Extra files for one deployment
This feature is useful for users of Python notebooks. Users working with git
can simply add the file(s) to their deployment's directory.
If your deployment depends on one or two helper files you can include them in your deployment with the extra_files
parameter.
For example, if you use import utils
to access the code within a utils.py
, you can include the utils.py
file when you run mb.deploy
:
import utils # stored at ./utils.py
def my_function(...):
return utils.example()
mb.deploy(my_function, extra_files=["utils.py"])
Importing a directory
If you have many additional files they're probably in a directory next to your notebook. In that case, capture the whole directory with extra_files
to include necessary files like __init__.py
. For example, suppose your files are in the directory my_lib
:
mb.deploy(my_function, extra_files=["my_lib"])
Advanced usage
Some notebook environments change the PYTHON_PATH
envvar to import files that aren't siblings your notebook. In these cases you can use the dictionary format of extra_files
use a different path in the deployment than in the notebook.
For example, if utils.py
is in a different directory but is still importable as import utils
, then remap the filepath when deploying:
mb.deploy(my_function, extra_files={ "path/to/utils.py": "utils.py" })

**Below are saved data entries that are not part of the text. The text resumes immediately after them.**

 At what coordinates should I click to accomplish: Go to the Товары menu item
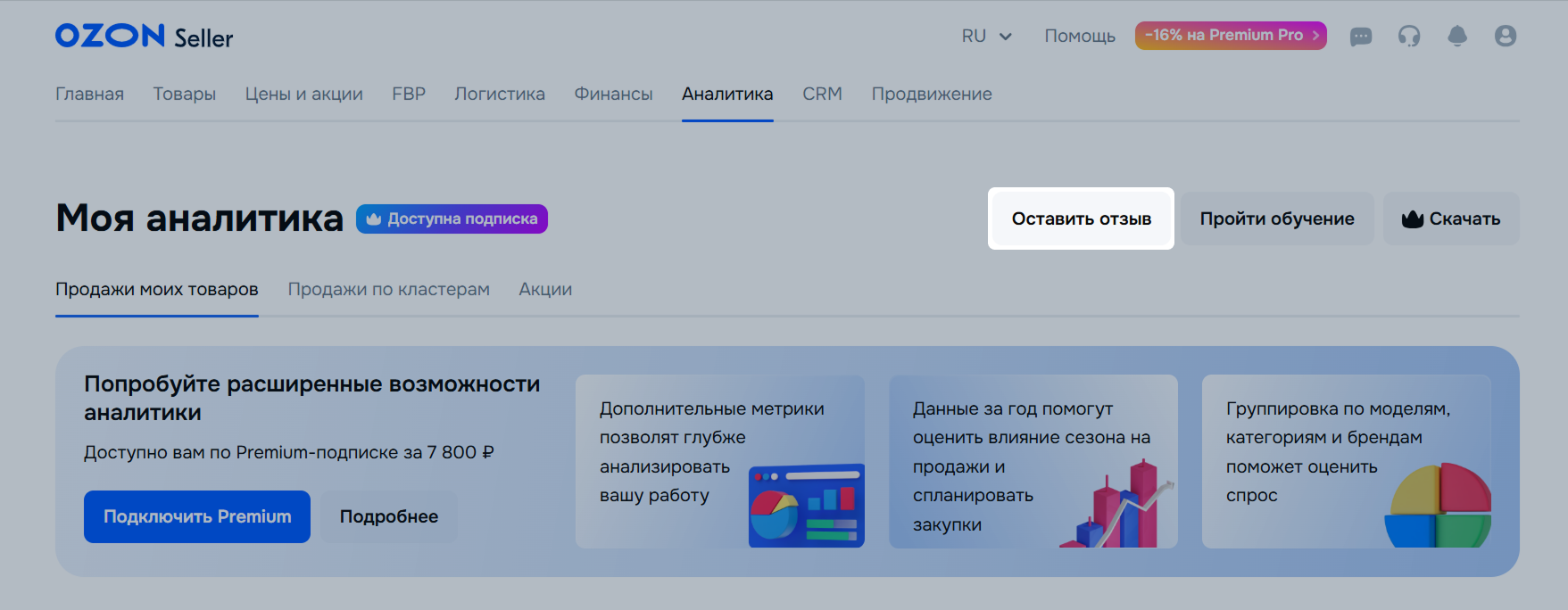click(x=184, y=94)
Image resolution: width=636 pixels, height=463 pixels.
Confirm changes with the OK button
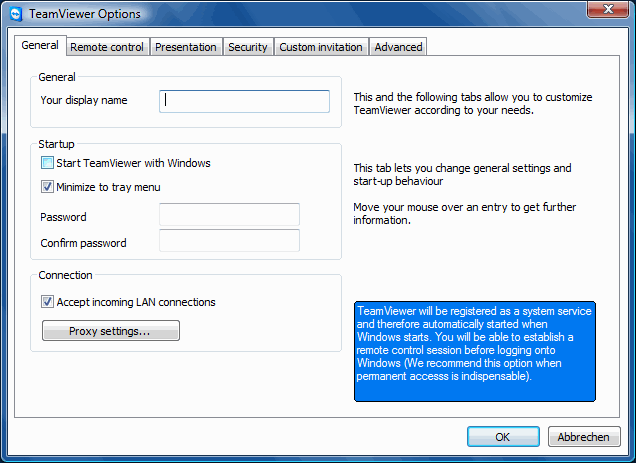[x=503, y=437]
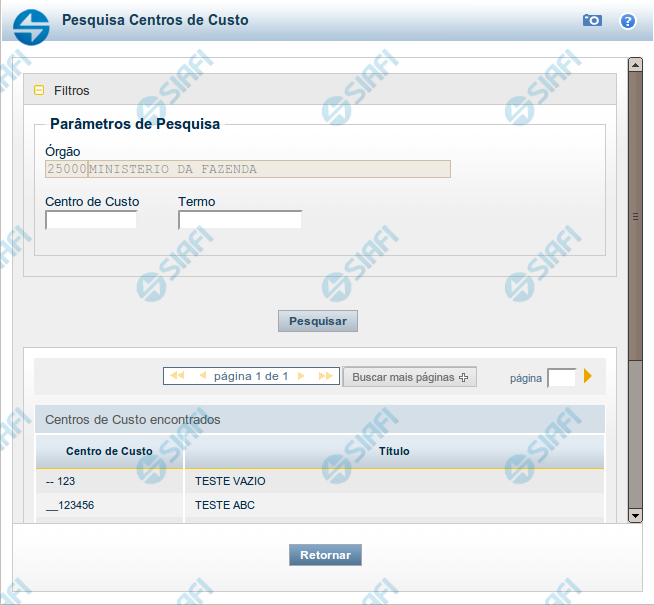The width and height of the screenshot is (654, 605).
Task: Click the Órgão code field 25000
Action: [x=66, y=169]
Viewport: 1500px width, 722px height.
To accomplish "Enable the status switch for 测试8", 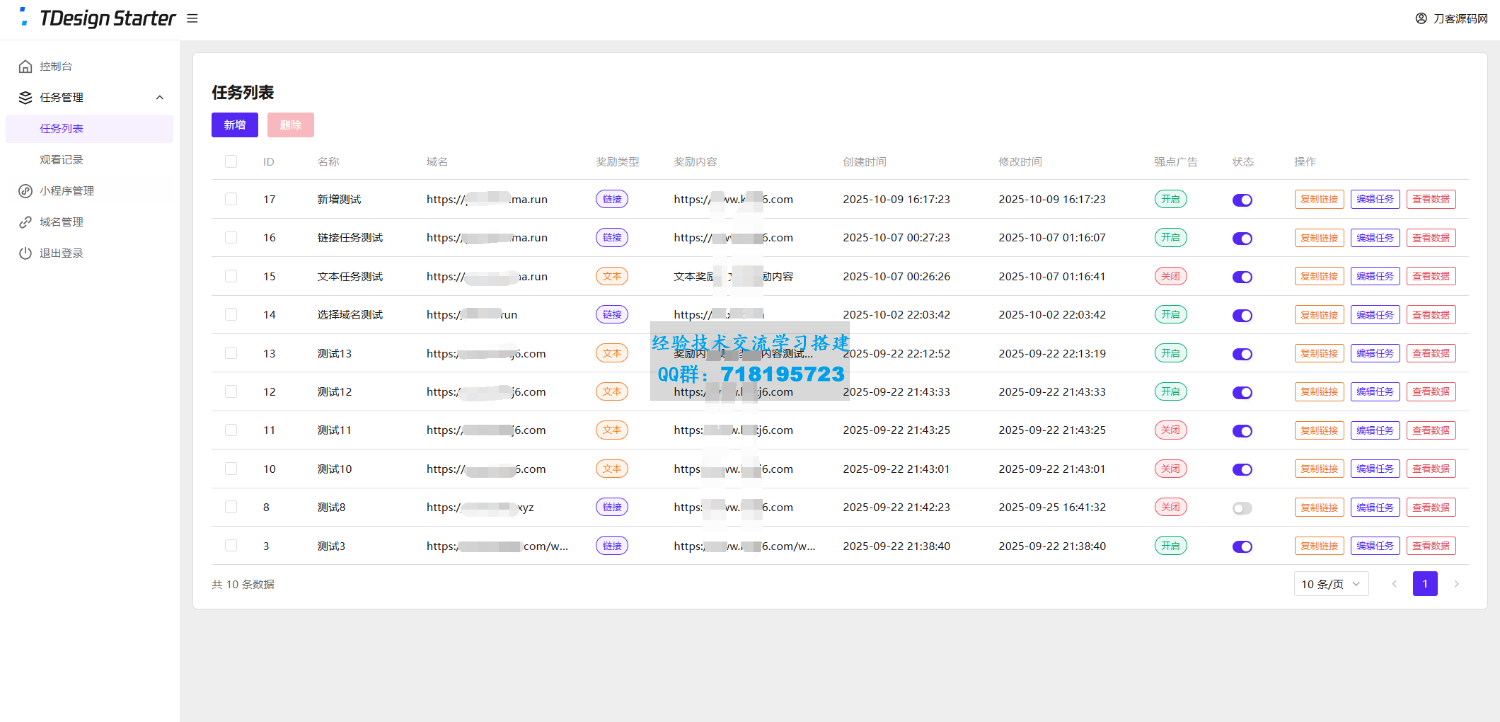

For more information on using extra_files
, see the API reference for extra_files
.
When multiple deployments need these files
Instead of using extra_files
for code that'll be shared between deployments, use common files. Common files are files made available to all deployments.
Adding files to an existing deployment
You can add files to a deployment that's already been deployed using the mb.add_files
command.
mb.add_files("deployment_name", ["path/to/local/file1.pkl"])
After successfully adding the file to the deployment a new deployment version will be deployed.